=== Prompt 1 ===
Answer these questions about the Moloney reviews:
(a) In the first review, whose verve and whose swagger does Moloney write without?
(b) What is Moloney a native of?
(c) In the second review, from what to what have the mechanisms for achieving the IRA's goals shifted?
=== Prompt 2 ===
Can you give the Moloney reviews from "Honest survey of" to "of republicanism today." again, swapping "Belfast" for "Derry"?
=== Prompt 3 ===
Supply the next part of the Moloney reviews, continuing after the last sentence shown.

Passage provided Block Start

Honest survey of the shift from republican tradition4
Perhaps overwhelming for the beginner, but for those informed about the evolution of the IRA and its movement away from the Green Book and the armalite to the British and Irish parliaments, Moloney offers corrective and sobering detail of the Adams and McGuinness-led coterie and their domination of the present Provos in both the IRA and Sinn Fein...Moloney has painstakingly assembled his evidence after long years spent bending the ear of many a hard man. As a native of Belfast and a skilled journalist, he writes without the verve of J. Bowyer Bell or the swagger of Tim Pat Coogan, but his own version of IRA history fills in details previously unreported by mainstream authors or known by the public crucial to a nuanced understanding of how the Provo IRA via SF came to be the acceptable face of republicanism today.

Behind the mask of violence5
'The secret history of the IRA' is an engrossing and revelatory dissection of one of the most infamous terrorist forces in modern Western society and indeed, on the world stage. Never before has the Irish republican army and the republican movement been subjected to a complete autopsy, unearthing the truth behind the myth and unravelling the workings of a shadowy and clandestine organisation.
Unlike previous insights into the IRA, which have centred on purely an outsiders perception of Irish republicanism and the armed struggle, Moloney has successfully infiltrated into the heart of the movement. He has brought to the table an understanding of the IRA's raison d'etre and illustrated how painfully and precariously the mechanisms for achieving their goals have shifted, albeit at a glacial pace, from the smoking barrel of a gun to the electoral political process.

Passage provided Block End
Supplied entries Block Start

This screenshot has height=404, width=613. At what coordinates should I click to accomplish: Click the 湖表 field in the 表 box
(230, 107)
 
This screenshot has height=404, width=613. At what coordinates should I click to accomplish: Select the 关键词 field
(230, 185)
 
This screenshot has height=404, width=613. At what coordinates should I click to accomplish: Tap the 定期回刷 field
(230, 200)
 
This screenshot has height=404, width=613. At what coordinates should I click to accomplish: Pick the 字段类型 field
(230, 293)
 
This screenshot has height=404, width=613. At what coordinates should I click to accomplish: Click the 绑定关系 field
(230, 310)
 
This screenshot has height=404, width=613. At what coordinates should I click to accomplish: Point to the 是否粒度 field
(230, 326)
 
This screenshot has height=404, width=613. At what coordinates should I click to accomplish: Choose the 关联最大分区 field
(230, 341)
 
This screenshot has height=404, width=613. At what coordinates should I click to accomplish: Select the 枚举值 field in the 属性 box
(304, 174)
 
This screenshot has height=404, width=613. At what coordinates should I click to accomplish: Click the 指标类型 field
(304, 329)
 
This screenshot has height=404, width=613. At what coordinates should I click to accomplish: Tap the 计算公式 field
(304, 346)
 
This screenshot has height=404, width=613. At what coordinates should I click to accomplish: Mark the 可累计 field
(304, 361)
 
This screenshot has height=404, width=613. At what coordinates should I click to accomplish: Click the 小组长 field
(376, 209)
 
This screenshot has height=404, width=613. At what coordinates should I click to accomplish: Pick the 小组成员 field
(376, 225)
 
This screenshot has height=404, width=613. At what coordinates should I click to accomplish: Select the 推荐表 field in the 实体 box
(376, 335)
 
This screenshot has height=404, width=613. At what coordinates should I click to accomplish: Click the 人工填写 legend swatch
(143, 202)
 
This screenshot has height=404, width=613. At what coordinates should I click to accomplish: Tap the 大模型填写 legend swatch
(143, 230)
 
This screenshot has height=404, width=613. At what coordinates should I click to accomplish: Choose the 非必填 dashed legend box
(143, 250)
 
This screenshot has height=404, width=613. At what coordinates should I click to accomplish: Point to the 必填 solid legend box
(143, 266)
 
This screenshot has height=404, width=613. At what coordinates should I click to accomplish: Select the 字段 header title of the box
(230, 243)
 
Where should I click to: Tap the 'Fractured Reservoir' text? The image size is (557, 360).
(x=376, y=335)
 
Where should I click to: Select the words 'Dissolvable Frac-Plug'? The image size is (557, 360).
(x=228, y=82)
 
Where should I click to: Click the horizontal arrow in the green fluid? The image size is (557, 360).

Supplied entries Block End

=== Your response 1 ===
(a) He writes without the verve of J. Bowyer Bell and the swagger of Tim Pat Coogan.
(b) Belfast.
(c) From the smoking barrel of a gun to the electoral political process.

=== Your response 2 ===
Honest survey of the shift from republican tradition4
Perhaps overwhelming for the beginner, but for those informed about the evolution of the IRA and its movement away from the Green Book and the armalite to the British and Irish parliaments, Moloney offers corrective and sobering detail of the Adams and McGuinness-led coterie and their domination of the present Provos in both the IRA and Sinn Fein...Moloney has painstakingly assembled his evidence after long years spent bending the ear of many a hard man. As a native of Derry and a skilled journalist, he writes without the verve of J. Bowyer Bell or the swagger of Tim Pat Coogan, but his own version of IRA history fills in details previously unreported by mainstream authors or known by the public crucial to a nuanced understanding of how the Provo IRA via SF came to be the acceptable face of republicanism today.

=== Your response 3 ===
The first few pages set the tone, detailing Gerry Adams atavistic republican sentiments and how support for the armed struggle was passed from generation to generation like a family air loom. From this point on Moloney uses Adam's and in particular his revolutionary approach to the Irish question, as a historical and political barometer with which to measure the movement. He clearly identifies Adam's as a defining figure within Irish republicanism, which is nothing new for many political and social commentators. However, what is intriguing is how Maloney describes the events to which a fragile peace was eventually achieved, with Adam's acting as it's sole initiator. He details the duplicity and secrecy of Adam's strategy to instil change within the IRA and also how he influenced other nationalist political parties to join together to provide a united pan nationalist front. In addition, Moloney provides absorbing material on how two fundamentally different entities, the IRA and the British government, entered into dialogue and how their tempestuous relationship developed with Adams in the middle pulling the strings. There are numerous other interesting insights which weave throughout the book. Most notably, are the continuous, entrenched doctrinal divisions of the republican movement and the development and eventual success of the British intelligence to counter IRA military operations.
Moloney's tome is a detailed, informative account of Anglo -Irish modern history and Irish Republicanism. He brings a humanistic quality to the IRA, which is a seemingly difficult task to do for an organisation whose uncompromising violence is intrinsically inhumane. However, he succeeds were others may have failed as many of the unanswered questions about the IRA are not clouded in mystery and secrecy anymore.